Cuando llegamos al cruce de la avenida central con la avenida segunda, a la altura de la calle 29 nos detuvimos y busqué a mi alrededor alguna señal del monumento. Tenía que estar allí pero no lo vi. La mirada se quedó detenida en la vía del tren, que transcurría pegada a las sucias fachadas de unas casas que le daban la espalda. Algunos cartones dispuestos sobre el andén ocultaban los cuerpos de los vagabundos que utilizaban aquel espacio para dormir. Le hice un gesto de incomprensión y me señaló el triángulo que formaba el cruce de calles, donde un muro de concreto estaba revestido con pedazos de azulejos blancos, arena y azules, al fondo de una base delimitada por un pequeño muro que servía para salvar la diferencia de nivel entre las dos calles.

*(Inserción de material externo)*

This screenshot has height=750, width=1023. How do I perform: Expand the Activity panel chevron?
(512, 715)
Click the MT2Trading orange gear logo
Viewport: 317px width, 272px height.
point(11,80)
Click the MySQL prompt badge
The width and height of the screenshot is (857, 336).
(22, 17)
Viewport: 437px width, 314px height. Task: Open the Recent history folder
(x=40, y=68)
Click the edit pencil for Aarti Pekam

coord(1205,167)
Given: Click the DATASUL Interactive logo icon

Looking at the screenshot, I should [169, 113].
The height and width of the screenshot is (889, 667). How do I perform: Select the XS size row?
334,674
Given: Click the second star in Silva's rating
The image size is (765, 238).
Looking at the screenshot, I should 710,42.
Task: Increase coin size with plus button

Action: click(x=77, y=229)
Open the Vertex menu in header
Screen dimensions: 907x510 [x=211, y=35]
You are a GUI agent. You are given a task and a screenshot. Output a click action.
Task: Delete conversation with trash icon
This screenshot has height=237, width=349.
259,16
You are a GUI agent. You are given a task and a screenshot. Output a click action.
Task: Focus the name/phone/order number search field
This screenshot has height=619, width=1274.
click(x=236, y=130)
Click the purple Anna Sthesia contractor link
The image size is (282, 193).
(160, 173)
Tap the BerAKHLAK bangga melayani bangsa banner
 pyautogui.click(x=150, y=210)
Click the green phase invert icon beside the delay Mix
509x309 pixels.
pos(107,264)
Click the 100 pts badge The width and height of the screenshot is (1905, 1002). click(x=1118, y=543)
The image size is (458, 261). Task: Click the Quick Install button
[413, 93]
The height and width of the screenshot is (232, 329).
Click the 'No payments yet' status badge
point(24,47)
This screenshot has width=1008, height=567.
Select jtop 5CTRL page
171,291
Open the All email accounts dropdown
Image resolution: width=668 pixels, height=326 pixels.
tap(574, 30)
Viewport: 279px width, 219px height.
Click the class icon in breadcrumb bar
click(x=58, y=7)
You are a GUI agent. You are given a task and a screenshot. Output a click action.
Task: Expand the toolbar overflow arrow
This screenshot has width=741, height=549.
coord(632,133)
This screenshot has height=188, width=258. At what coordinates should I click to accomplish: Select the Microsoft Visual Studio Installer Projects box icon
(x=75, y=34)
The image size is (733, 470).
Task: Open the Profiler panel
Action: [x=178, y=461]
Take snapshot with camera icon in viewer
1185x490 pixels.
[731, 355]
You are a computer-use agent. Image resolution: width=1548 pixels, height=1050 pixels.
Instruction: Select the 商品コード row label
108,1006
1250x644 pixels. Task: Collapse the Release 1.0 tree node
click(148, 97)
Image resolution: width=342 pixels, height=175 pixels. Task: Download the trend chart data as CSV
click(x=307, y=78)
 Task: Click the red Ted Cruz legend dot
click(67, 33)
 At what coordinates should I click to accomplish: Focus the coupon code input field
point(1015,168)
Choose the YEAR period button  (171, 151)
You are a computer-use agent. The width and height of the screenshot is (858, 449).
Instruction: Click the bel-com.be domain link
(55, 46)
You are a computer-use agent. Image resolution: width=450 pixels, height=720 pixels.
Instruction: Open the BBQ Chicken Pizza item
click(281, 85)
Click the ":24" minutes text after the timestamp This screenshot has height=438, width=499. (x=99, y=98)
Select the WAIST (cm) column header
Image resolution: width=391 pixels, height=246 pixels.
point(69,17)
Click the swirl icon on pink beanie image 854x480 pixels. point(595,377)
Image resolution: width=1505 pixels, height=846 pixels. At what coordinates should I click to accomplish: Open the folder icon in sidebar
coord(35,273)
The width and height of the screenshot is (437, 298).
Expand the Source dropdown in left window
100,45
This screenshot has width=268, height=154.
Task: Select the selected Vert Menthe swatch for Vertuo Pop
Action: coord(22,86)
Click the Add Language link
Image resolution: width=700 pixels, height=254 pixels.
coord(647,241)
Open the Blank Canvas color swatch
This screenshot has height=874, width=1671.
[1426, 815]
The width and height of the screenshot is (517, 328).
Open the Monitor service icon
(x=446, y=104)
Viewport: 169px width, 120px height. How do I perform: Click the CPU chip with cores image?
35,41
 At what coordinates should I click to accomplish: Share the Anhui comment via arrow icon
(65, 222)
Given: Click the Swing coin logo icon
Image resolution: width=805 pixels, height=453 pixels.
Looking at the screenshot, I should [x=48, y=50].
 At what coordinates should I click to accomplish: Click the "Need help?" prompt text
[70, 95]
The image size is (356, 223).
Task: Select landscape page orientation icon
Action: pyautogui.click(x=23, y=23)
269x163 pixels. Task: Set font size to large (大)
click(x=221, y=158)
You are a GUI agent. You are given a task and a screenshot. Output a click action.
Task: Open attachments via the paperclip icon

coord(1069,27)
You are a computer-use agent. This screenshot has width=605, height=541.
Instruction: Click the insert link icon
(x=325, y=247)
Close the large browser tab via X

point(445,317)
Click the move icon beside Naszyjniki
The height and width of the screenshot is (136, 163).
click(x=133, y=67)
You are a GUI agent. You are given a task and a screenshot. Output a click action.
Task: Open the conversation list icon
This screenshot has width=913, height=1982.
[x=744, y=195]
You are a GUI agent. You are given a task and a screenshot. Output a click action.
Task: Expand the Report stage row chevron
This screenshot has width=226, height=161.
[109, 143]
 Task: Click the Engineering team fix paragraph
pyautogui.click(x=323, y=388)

--Esto es lo que aquí quedó del monumento a Darío—me explicó, mientras buscaba en su smartphone y me enseñaba una fotografía donde podía reconocerse ese muro, pero con un pedestal cilíndrico sobre el que reposaba una efigie del poeta. –Lo erigieron en 1974, fue un regalo de Nicaragua y quizás la Municipalidad escogió este lugar porque era el único disponible en los aledaños de la embajada, pero como puede ver no reúne las condiciones mínimas para situar un monumento y así le condenaron al descuido y al abandono. Solo en 2004 la municipalidad encargó a la artista costarricense Loida Pretiz Beaumont, que adornara la pared con un mural de azulejos, creando así un escenario coreográfico con un fuerte simbolismo dariano. Esta foto es de esa época. Pero el lugar se fue convirtiendo en un depósito ocasional de basura y no tardaron mucho en robar la placa de bronce, que en la foto puedes ver a la derecha del monumento y que conmemoraba el evento. Así que hace tres años, cuando se cumplían los cien del fallecimiento del poeta, la municipalidad decidió retirar de aquí el monolito con la cabeza y lo trasladó al Parque Nicaragua, en Zapote. Tal vez sintió vergüenza de que en los homenajes que se hicieran a Darío en su centenario tuvieran que acudir aquí los embajadores latinoamericanos a realizar la ofrenda floral. Pero se dejaron el mural.
Mire aquí -–me señaló el borde de la base sobre la que se levantaba el monumento— se puede leer el penúltimo verso del poema Nocturno: “… y siento como un eco del corazón del mundo”. Sabe, lo que a mí me provoca más curiosidad es saber quién y por qué eligió precisamente ese verso.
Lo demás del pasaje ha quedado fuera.